EXERCISE AIM: In the excerpt on long exact sequences that follows, translate this sentence into French, keeping the math notation unchanged: "By Proposition 3.4, ${\cal HR}^n_S(A) = \{ 0 \}$ for all $n \ge 0$."
#### SELECTED EXTRACT
Hence, by [He1, Chapter 0, Section 5.5], there exist two long exact sequences (*)
\[
\dots  \rightarrow  {\cal HC}^n_S(A) \stackrel {H^n(\bar{i})} {\rightarrow}  
{\cal H}^n_S(A)  \stackrel {H^n(\bar{M})} {\rightarrow}  {\cal HS}^n_S(A)
  \stackrel {\zeta^n} {\rightarrow} {\cal HC}^{n+1}_S(A) \stackrel {H^{n+1}(\bar{i})}
 {\rightarrow}   {\cal H}^{n+1}_S(A)  \rightarrow  \dots 
\]
and (**)
\[
\thickmuskip=.5 \thickmuskip
\medmuskip=.5 \medmuskip
\dots \rightarrow  {\cal HS}^n_S(A) \stackrel {H^n(\bar{j})}  {\rightarrow} 
{\cal HR}^n_S(A) \stackrel {H^{n+1}(\bar{N})} {\rightarrow} {\cal HC}^n_S(A) 
\stackrel {\eta^n} {\rightarrow}
  {\cal HS}^{n+1}_S(A)  \stackrel {H^{n+1}(\bar{j})} {\rightarrow}
 {\cal HR}^{n+1}_S(A)  \rightarrow  \dots. 
\]

   By Proposition 3.4, ${\cal HR}^n_S(A) = \{ 0 \}$ for all
$n \ge 0$. Thus we can see from (**) and Proposition 8 [He2] that $\eta^n$ is a 
topological isomorphism, and so that
$   {\cal HC}_S^n(A)  =  {\cal HS}_S^{n+1}(A)$
 for all $n \ge 0$.
By setting  $  {\cal HC}_S^{n-1}(A)$ instead of $ {\cal HS}_S^n(A)$  in (*), 
we get the required exact sequence, where $I^n = H^n(\bar{i}), 
S^n = \zeta^{n-1} \circ \eta^n$ and 
$B^n = (\eta^n)^{-1} \circ H^n(\bar{M})$.
########
#### DATA LISTING
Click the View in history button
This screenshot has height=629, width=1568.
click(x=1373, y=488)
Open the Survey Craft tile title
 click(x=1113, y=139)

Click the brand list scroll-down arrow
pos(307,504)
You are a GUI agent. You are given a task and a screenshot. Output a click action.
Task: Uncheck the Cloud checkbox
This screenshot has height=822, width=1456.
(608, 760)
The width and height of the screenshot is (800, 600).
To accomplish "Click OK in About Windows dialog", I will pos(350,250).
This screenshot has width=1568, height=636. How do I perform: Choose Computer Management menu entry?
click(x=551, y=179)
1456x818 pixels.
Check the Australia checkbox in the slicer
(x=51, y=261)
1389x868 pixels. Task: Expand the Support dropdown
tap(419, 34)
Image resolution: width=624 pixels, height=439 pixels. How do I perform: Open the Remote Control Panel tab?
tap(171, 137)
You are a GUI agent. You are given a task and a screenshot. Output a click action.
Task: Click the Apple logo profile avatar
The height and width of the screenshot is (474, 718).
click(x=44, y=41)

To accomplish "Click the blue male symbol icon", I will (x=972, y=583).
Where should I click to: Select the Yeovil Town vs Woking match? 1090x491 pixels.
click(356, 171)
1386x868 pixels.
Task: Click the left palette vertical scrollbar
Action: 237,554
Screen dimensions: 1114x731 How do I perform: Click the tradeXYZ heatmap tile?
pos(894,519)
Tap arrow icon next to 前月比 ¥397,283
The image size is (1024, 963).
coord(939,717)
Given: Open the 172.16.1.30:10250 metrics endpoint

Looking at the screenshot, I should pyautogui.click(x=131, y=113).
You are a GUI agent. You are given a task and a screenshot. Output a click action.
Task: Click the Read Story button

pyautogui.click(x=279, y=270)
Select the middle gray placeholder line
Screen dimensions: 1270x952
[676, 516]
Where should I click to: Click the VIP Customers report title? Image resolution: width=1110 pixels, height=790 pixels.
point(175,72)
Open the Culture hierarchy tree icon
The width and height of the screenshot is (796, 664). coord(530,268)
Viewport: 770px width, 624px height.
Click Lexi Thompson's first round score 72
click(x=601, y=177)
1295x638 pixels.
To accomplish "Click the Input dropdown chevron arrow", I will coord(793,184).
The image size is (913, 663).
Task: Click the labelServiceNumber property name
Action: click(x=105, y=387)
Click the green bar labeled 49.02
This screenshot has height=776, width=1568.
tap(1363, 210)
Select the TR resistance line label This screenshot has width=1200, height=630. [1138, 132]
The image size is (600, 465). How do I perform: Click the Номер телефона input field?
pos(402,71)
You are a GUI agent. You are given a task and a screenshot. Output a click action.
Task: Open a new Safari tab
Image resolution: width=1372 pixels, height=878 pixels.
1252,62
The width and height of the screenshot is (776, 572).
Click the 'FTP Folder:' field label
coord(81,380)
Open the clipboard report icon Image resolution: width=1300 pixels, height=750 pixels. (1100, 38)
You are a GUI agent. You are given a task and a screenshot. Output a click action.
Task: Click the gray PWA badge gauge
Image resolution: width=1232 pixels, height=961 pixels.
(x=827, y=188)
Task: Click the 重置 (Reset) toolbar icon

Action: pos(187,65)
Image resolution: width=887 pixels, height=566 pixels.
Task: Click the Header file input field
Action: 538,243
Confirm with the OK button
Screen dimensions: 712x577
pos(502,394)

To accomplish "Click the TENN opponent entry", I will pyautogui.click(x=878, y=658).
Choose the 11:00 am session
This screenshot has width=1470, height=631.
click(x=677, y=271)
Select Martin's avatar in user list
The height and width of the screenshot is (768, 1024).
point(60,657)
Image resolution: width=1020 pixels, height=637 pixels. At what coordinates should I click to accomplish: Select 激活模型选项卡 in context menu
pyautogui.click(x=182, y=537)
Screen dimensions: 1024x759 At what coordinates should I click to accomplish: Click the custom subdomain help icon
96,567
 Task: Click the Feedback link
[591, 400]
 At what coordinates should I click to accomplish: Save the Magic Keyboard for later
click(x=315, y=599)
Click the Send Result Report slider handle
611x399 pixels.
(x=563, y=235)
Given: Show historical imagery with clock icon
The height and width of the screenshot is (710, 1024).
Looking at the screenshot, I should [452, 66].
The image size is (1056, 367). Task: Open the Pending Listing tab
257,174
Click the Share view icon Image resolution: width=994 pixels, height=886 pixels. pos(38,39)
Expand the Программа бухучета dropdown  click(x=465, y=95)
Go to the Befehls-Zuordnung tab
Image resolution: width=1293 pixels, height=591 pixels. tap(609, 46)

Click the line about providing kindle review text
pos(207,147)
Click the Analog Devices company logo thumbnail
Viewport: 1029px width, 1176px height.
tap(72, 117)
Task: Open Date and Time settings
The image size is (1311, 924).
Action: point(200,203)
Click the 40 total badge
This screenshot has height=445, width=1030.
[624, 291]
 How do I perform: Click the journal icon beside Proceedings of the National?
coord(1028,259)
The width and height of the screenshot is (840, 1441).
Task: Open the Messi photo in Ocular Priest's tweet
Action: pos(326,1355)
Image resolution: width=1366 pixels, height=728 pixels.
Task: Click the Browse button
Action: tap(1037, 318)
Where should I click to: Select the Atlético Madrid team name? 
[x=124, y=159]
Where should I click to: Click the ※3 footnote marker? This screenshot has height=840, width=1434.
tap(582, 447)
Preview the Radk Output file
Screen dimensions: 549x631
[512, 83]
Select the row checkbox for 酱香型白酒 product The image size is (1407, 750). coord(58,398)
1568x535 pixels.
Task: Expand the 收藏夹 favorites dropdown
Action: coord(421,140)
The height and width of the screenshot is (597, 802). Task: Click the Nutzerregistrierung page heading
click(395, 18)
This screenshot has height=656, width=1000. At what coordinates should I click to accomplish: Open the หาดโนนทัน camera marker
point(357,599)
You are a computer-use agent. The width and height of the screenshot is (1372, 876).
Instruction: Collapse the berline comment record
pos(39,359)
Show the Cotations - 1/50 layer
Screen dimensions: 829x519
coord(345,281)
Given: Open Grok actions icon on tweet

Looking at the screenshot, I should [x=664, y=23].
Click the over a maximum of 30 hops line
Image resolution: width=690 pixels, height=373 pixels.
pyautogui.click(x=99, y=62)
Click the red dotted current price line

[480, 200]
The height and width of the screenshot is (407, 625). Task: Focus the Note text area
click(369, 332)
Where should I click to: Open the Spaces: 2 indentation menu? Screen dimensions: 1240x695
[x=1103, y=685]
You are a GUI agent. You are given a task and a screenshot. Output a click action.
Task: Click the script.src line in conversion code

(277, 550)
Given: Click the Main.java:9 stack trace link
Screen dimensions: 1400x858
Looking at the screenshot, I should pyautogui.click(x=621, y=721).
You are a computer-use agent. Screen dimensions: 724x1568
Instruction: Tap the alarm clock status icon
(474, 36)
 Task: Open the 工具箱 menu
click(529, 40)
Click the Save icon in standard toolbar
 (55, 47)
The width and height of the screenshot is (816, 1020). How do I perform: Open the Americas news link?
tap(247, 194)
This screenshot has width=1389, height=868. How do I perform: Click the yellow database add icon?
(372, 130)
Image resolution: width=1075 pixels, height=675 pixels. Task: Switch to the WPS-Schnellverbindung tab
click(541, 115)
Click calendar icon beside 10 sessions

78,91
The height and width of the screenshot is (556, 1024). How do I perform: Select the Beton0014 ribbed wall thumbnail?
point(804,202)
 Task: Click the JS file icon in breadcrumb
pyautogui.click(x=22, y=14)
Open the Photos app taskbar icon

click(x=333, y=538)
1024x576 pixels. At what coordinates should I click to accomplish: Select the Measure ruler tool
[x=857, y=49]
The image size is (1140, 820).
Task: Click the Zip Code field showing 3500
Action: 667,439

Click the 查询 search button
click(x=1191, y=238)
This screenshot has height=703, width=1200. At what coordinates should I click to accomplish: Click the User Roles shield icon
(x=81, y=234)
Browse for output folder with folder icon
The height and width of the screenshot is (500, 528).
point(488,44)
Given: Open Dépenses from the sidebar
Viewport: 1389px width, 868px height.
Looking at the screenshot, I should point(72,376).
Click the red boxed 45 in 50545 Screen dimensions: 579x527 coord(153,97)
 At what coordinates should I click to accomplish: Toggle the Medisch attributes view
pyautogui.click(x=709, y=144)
########
FULL SOLUTION: D'après la proposition 3.4, ${\cal HR}^n_S(A) = \{ 0 \}$ pour tout $n \ge 0$.